● **Records from a data collection**:
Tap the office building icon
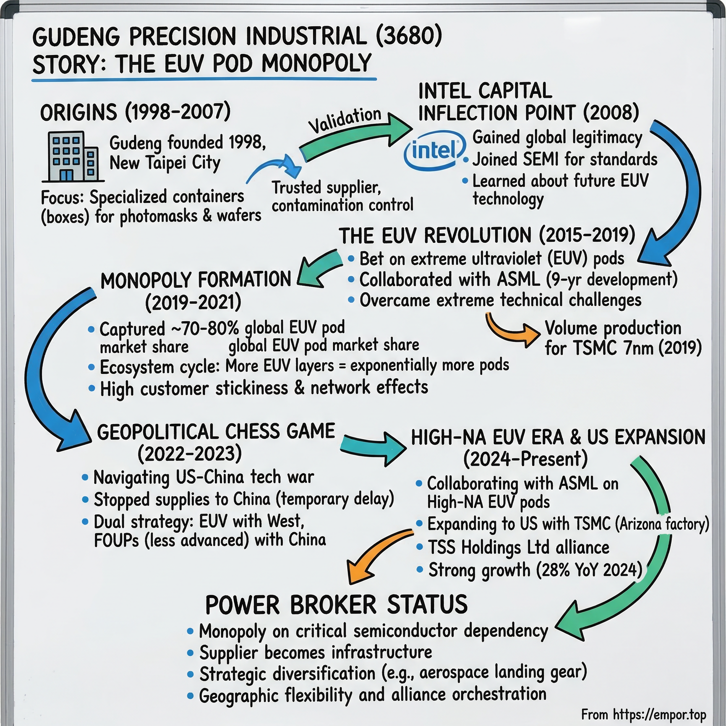(73, 157)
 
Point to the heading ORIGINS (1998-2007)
(135, 112)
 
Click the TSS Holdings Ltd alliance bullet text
(519, 547)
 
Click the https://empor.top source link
(659, 714)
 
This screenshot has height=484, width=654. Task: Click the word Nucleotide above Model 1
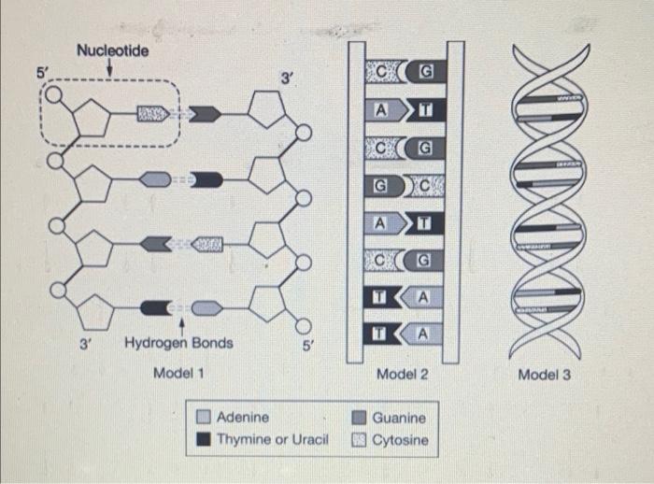[x=112, y=50]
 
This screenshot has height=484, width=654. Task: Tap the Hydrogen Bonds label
[x=178, y=343]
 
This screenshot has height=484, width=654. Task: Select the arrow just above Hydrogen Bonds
[x=179, y=324]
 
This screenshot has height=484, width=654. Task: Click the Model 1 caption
[x=178, y=373]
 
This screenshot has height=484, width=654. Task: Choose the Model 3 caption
[x=545, y=375]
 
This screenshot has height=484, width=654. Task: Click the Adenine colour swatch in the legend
[x=203, y=418]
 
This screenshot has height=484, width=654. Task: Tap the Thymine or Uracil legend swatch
[x=203, y=438]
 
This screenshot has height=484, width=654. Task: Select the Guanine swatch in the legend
[x=359, y=418]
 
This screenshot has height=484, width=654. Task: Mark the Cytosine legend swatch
[x=359, y=438]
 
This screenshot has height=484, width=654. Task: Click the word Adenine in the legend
[x=243, y=418]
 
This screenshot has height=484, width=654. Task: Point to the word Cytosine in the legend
[x=401, y=439]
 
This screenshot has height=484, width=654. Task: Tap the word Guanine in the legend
[x=399, y=418]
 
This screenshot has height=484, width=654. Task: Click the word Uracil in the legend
[x=306, y=439]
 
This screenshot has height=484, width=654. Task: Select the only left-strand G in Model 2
[x=380, y=185]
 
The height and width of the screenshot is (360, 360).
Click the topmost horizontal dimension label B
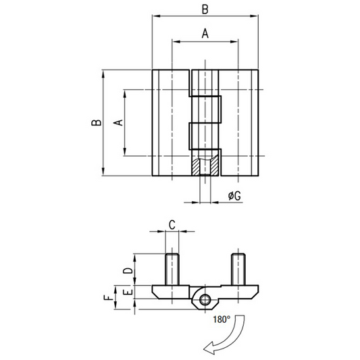tap(205, 9)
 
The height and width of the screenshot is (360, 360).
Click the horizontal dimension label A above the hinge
tap(205, 34)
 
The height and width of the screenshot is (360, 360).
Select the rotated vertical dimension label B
tap(97, 123)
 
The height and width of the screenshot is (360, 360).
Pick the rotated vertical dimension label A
tap(118, 123)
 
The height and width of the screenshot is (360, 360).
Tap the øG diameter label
tap(234, 196)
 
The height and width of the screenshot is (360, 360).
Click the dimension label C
tap(172, 225)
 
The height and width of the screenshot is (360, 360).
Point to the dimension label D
tap(128, 271)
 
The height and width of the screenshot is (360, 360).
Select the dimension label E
tap(128, 292)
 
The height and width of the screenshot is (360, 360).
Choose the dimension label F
tap(109, 298)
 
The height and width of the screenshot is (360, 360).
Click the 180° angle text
tap(222, 319)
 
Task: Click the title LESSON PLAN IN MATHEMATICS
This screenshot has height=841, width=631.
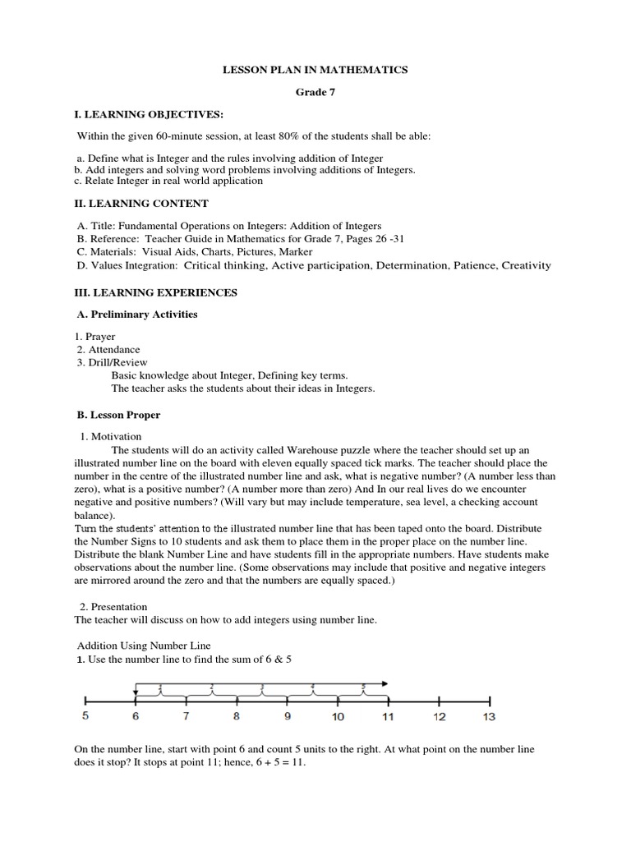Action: (316, 71)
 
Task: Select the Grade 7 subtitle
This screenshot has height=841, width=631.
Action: (316, 93)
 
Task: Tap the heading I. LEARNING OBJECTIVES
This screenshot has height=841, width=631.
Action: (149, 114)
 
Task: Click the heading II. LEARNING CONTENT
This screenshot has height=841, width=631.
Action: (141, 204)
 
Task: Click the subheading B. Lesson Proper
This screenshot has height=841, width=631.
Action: (117, 416)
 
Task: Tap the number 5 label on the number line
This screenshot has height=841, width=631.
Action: (85, 717)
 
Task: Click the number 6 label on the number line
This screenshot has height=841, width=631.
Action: (136, 717)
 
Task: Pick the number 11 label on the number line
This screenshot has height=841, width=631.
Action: (388, 717)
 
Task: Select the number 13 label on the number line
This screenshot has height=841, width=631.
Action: (489, 717)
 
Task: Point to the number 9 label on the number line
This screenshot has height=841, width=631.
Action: (288, 717)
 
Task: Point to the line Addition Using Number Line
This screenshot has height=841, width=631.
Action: (144, 646)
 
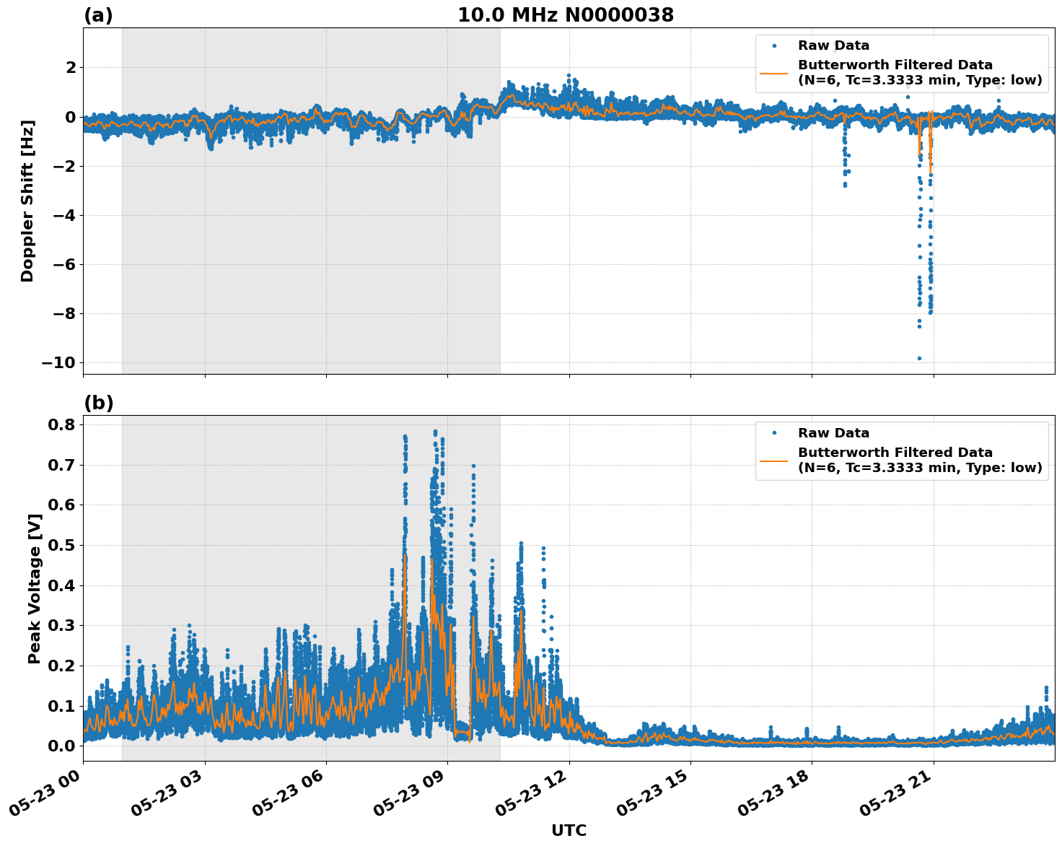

● **GOAL OF THE EXERCISE**: Reproduce the data above in full with every occurrence of "Hydrogen Bonds" replaced by "H-Bonds", leaving all else unchanged. Leave the pictures out of the answer.

● **RESPONSE TO THIS TASK**:
Tap the office building icon
(73, 157)
 
Point to the heading ORIGINS (1998-2007)
(135, 112)
 
Click the TSS Holdings Ltd alliance bullet text
(519, 547)
 
Click the https://empor.top source link
(659, 714)
 
This screenshot has height=484, width=654. Task: Click the word Nucleotide above Model 1
[x=112, y=50]
 
This screenshot has height=484, width=654. Task: Tap the H-Bonds label
[x=178, y=343]
 
This screenshot has height=484, width=654. Task: Select the arrow just above H-Bonds
[x=179, y=324]
 
This screenshot has height=484, width=654. Task: Click the Model 1 caption
[x=178, y=373]
 
This screenshot has height=484, width=654. Task: Choose the Model 3 caption
[x=545, y=375]
 
This screenshot has height=484, width=654. Task: Click the Adenine colour swatch in the legend
[x=203, y=418]
 
This screenshot has height=484, width=654. Task: Tap the Thymine or Uracil legend swatch
[x=203, y=438]
 
This screenshot has height=484, width=654. Task: Select the Guanine swatch in the legend
[x=359, y=418]
 
This screenshot has height=484, width=654. Task: Mark the Cytosine legend swatch
[x=359, y=438]
 
This screenshot has height=484, width=654. Task: Click the word Adenine in the legend
[x=243, y=418]
 
This screenshot has height=484, width=654. Task: Point to the word Cytosine in the legend
[x=401, y=439]
 
This screenshot has height=484, width=654. Task: Tap the word Guanine in the legend
[x=399, y=418]
 
This screenshot has height=484, width=654. Task: Click the word Uracil in the legend
[x=306, y=439]
 
This screenshot has height=484, width=654. Task: Select the only left-strand G in Model 2
[x=380, y=185]
 
The height and width of the screenshot is (360, 360).
Click the topmost horizontal dimension label B
tap(205, 9)
 
The height and width of the screenshot is (360, 360).
Click the horizontal dimension label A above the hinge
tap(205, 34)
 
The height and width of the screenshot is (360, 360).
Select the rotated vertical dimension label B
tap(97, 123)
 
The height and width of the screenshot is (360, 360).
Pick the rotated vertical dimension label A
tap(118, 123)
 
The height and width of the screenshot is (360, 360).
Tap the øG diameter label
tap(234, 196)
 
The height and width of the screenshot is (360, 360).
Click the dimension label C
tap(172, 225)
 
The height and width of the screenshot is (360, 360).
Point to the dimension label D
tap(128, 271)
 
The height and width of the screenshot is (360, 360).
Select the dimension label E
tap(128, 292)
 
The height and width of the screenshot is (360, 360).
Choose the dimension label F
tap(109, 298)
 
The height and width of the screenshot is (360, 360).
Click the 180° angle text
tap(222, 319)
 
Task: Click the title LESSON PLAN IN MATHEMATICS
This screenshot has height=841, width=631.
Action: (316, 71)
 
Task: Select the Grade 7 subtitle
This screenshot has height=841, width=631.
Action: (316, 93)
 
Task: Tap the heading I. LEARNING OBJECTIVES
This screenshot has height=841, width=631.
Action: (149, 114)
 
Task: Click the heading II. LEARNING CONTENT
This screenshot has height=841, width=631.
Action: (141, 204)
 
Task: Click the subheading B. Lesson Proper
This screenshot has height=841, width=631.
Action: (117, 416)
 
Task: Tap the number 5 label on the number line
This screenshot has height=841, width=631.
Action: (85, 717)
 
Task: Click the number 6 label on the number line
This screenshot has height=841, width=631.
Action: (136, 717)
 
Task: Pick the number 11 label on the number line
This screenshot has height=841, width=631.
Action: (388, 717)
 
Task: Select the number 13 label on the number line
This screenshot has height=841, width=631.
Action: (489, 717)
 
Task: Point to the number 9 label on the number line
This screenshot has height=841, width=631.
Action: (288, 717)
 
Task: Point to the line Addition Using Number Line
This screenshot has height=841, width=631.
Action: (144, 646)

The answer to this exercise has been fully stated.